Be the first to like this
The Developmental Therapeutics Program (DTP) of National Cancer Institute (NCI; USA) provides 60-cell line anticancer screen of supplied compounds with the goal of identifying chemical leads and biological mechanisms. The results of utilizing this screen with novel 4-thiazolidinones formed in-house database. Then, in order to discovery some encapsulated knowledge about anticancer activity mechanism and to create a rational background for further QSAR modelling, data mining was performed. Since DTP 60-cell line screening is a two-stage process, with the first evaluation of all compounds against the 60 cell lines at a single dose of 10 µM and the second evaluation of only active compounds at five doses (including 10 µM), the comparative analysis of both stages results was performed. The aim was to answer: “Has same dose results of this two stages enough statistical similarity to be treated together in future QSAR modelling?” Using Student’s t-test of residuals it was found, that null-hypothesis about normal distribution of residuals with zero mean is rejected for 41 from 60 cell lines with 5% level of significance. Thus the homogeneity between this two data samples was declined, and further only first stage results were used.
COMPARE-analysis, based on pattern recognition algorithm, showed that studied 4-thiazolidinones activity does not belong to any of well-known anticancer mechanisms. Therefore, Principal Components Analysis and neural network approaches were applied to discover and recognize possible mechanisms of biological action. Using relational sensitivity data, 66 Cohonen’s Self-Organizing Map was created and trained. The distribution of activities in the neural network gives a possibility to distinguish three classes: two different mechanisms (A and C) and mixed one (B). The similarity and difference in cell lines sensitivities for described mechanisms are pointed.

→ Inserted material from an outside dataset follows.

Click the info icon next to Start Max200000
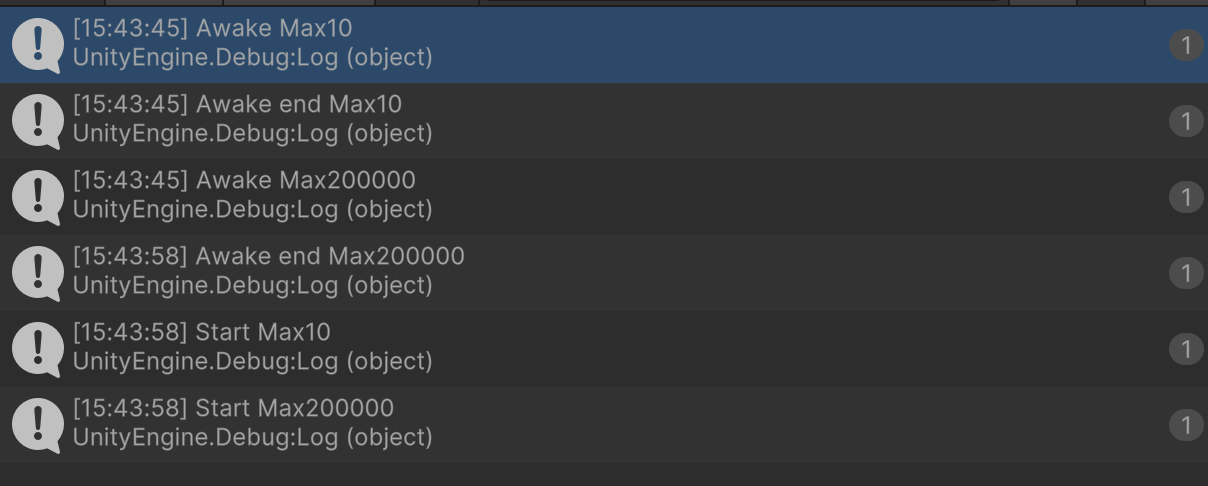Screen dimensions: 1208x486 tap(37, 425)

Since there are three classes of mechanisms, it is necessary to construct three data samples for three QSAR models. Each sample contains active compounds of respective class and all non-active structures. In the other hand, activities of non-active compounds have to be normally distributed with mean growth percent of cancer cells = 100% and unknown variance. Multiple evaluating of t-test with slow change of cut-off resulted in the first failure to reject null-hypothesis with minimum growth percent = 86%. Simply saying, all compounds with mean growth percent above 86% have to be treated as non-active. Such introduction of the border between active and non-active compounds let us to form rational data arrays for further QSAR investigations.